Let's make the assumption the the thickness of the material is the same for all portions of the right cylinder. "Constructed using the least amount of metal" then means to minimize the surface area. So, step 1 is to write an equation for the surface area using the variables given ("r" and "h").

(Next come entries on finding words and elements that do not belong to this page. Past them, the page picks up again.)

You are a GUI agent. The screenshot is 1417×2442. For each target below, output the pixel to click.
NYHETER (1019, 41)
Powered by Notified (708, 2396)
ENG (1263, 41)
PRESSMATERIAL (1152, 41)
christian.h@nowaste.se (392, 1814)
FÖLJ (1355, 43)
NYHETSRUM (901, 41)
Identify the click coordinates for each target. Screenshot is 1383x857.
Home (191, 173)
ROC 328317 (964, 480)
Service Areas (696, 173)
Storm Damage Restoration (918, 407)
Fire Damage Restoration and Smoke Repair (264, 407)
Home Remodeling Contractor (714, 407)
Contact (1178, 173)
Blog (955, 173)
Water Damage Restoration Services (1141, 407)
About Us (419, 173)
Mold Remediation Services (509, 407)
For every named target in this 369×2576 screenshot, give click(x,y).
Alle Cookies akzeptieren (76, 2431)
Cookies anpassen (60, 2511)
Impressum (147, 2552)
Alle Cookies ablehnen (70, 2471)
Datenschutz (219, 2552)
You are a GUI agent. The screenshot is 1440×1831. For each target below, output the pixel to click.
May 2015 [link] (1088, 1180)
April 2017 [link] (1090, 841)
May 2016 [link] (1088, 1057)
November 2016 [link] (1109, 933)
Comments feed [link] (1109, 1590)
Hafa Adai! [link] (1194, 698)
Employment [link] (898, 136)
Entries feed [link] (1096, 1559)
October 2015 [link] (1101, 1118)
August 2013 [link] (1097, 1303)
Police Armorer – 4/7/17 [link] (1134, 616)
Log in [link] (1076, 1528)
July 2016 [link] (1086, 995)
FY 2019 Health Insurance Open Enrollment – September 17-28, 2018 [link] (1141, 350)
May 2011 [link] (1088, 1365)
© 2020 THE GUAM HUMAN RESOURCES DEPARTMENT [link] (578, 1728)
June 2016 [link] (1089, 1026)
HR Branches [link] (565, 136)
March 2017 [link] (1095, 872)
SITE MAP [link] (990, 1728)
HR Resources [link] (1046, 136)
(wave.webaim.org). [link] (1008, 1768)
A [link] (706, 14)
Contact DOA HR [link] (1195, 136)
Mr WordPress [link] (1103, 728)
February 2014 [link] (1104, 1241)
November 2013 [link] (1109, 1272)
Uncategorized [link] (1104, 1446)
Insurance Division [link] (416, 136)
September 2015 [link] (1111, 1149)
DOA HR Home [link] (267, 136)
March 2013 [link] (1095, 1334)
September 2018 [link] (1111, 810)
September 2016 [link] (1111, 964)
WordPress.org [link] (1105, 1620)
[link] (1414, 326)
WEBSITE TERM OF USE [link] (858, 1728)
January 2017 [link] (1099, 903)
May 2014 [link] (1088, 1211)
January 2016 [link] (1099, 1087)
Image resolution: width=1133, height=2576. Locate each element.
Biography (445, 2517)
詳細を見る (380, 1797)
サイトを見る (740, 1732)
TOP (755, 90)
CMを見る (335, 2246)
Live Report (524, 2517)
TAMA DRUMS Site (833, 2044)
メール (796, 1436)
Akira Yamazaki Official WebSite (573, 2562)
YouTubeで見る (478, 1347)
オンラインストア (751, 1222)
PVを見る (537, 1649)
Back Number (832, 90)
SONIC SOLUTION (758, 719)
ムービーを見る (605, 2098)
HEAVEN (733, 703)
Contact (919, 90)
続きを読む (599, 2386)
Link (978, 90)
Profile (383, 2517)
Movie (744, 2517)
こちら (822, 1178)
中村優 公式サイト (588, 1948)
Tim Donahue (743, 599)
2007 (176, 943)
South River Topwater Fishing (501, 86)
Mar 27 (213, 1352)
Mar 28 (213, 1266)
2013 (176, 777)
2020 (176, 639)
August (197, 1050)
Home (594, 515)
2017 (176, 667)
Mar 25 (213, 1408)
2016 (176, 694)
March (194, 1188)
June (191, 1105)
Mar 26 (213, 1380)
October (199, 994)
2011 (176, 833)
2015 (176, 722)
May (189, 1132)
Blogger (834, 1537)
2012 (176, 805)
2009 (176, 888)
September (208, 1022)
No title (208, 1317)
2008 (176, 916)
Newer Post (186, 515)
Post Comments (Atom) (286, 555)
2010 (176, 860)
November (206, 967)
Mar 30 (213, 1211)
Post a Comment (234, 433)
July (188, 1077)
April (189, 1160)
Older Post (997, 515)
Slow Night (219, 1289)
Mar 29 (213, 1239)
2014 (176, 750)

SA = surface area of top and bottom + surface area of sides

SA = 2(πr²) + (2πrh)

We are given information that the volume of the can MUST be 39 in³ and volume is πr²h so

V = πr²h

39 = πr²h

h = 39/(πr²)

We can now plug in "39/πr²" in place of "h" in our surface area equation:

SA = 2πr² + 2πr*(39/πr²)

SA(r) = 2πr² + 78/r

SA(r) = 2πr² + 78r^-1

Or, as requested in one of the questions, f(r) = 2πr² + 78r^-1

To minimize, take the derivative and set it equal to find the minimum:

SA'(r) = 4πr - 78r^-2 (using the power rule)

SA'(r) = 4πr - 78/r²

0 = 4πr - 78/r²

0 = 2πr³/r² - 39/r²

0 = 1/r²(2πr³ - 39)

1/r² cannot contribute to making this expression equal zero although critical points also occur when the derivative is not defined. However, in this case, that would be when r = 0 which is not an answer that would result in a can for the stew. So we can ignore the 1/r²:

2πr³ - 39 = 0

2πr³ = 39

r³ = 39/(2π)

r = cuberoot of (39/(2π)) ≈ 1.84 inches

The domain would be the smallest "r" and the largest r. The smallest r would of course be something just slightly over zero but that would make the height really tall. So, if you think about the tallest can they could put on a shelf, maybe a height of 12 inches?? which would equate to a radius of about 1 inches. To find the largest r, you could imagine a huge "r" with an extremely small "h". How huge? Totally depends on the manufacturing process or perhaps the store shelves. I'll let you answer that. Maybe 6 inches or so ????

As far as a function of "h" in terms of "r", we did that with h(r) = 39/(πr²)